The Hawks came into the Springfield Invitational on Feb. 14 with a No. 3 ranking and vendetta to beat the No. 2 Pride, who had defeated the Hawks in their home opener two weeks prior in a 3-1 loss.

“I feel our team looked at that loss as a learning experience and we were able to see what we did wrong and make adjustments and come out stronger for the second time we played them,” fourth-year Captain Victor Tuminelli said.

The Hawks came out swinging, sweeping the No. 1 ranked Rivier University 3-0 in the first match of the tournament before ousting Springfield in a tight three sets (25-23, 25-22, 25-23). The following day the Hawks clinched the tournament title with a sweep of Johnson and Wales University and a 3-1 win over Bard College.

Defeating the top two Div. III teams in the country and boasting a total 195 points, the Hawks received all 13 first-place votes from the American Volleyball Coaches Association (AVCA) NCAA Div.

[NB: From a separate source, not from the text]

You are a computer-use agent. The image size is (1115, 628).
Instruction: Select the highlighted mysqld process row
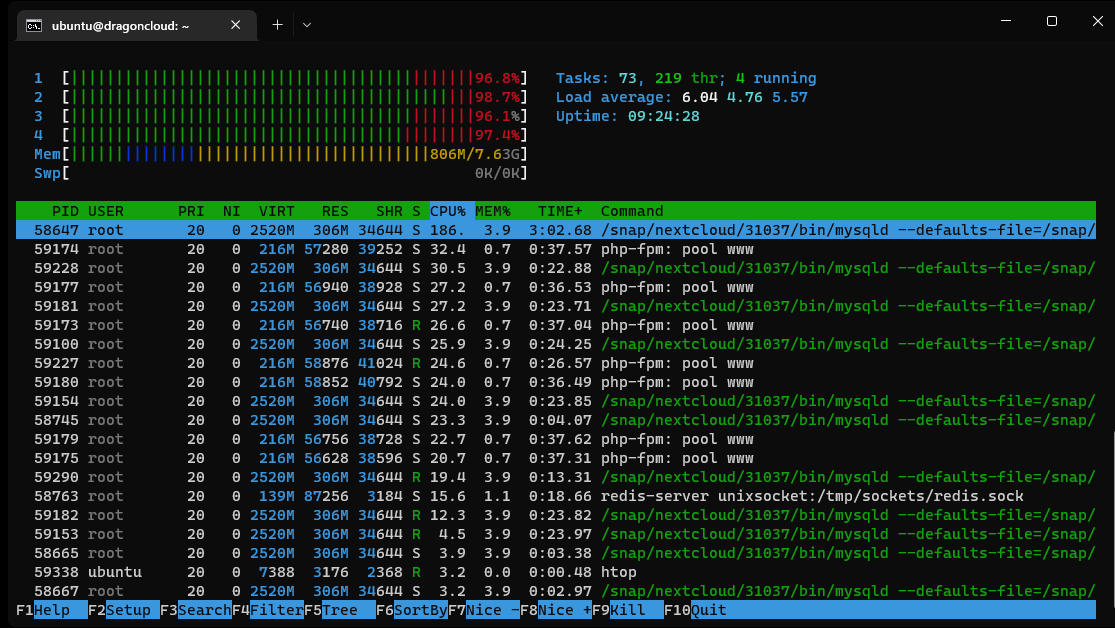[x=400, y=230]
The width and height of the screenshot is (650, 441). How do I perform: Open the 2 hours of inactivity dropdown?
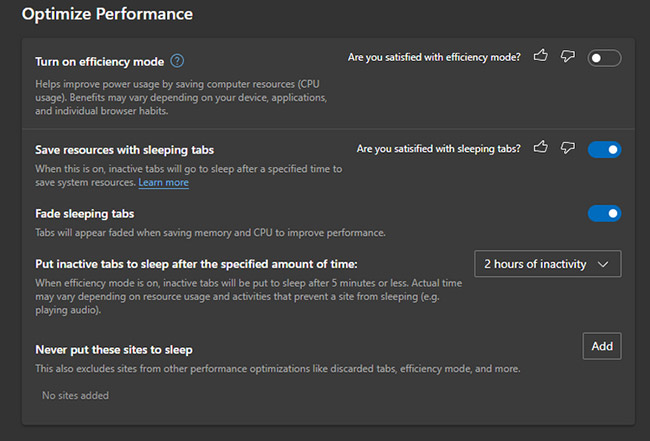[x=547, y=264]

III Men’s Coaches Top-15 Poll, putting them in first place. This is the first time in the history of Hawks athletics that a program has received a No. 1 ranking in national standings.

“Everyone was really proud to be a part of the program,” Tuminelli said, “Most of us have been working for this for the past year and a half now, and we finally get the respect that we deserve.”

Second-year middle blocker Christopher Husmann said what separates the team from other high ranking programs like Springfield is the unconventional way in which they optimize each position and the court as a whole.

“We run a 6-2 when most teams run a 5-1,” Husmann said. “We have an outside [hitter] that’s a lefty and not many teams have that. We have an All-American outside, we have a libero that thinks he plays setter, we have a great middle blocker in Steve [Woessner], and then we have me, who’s not really a middle, but plays a kind of unorthodox middle.”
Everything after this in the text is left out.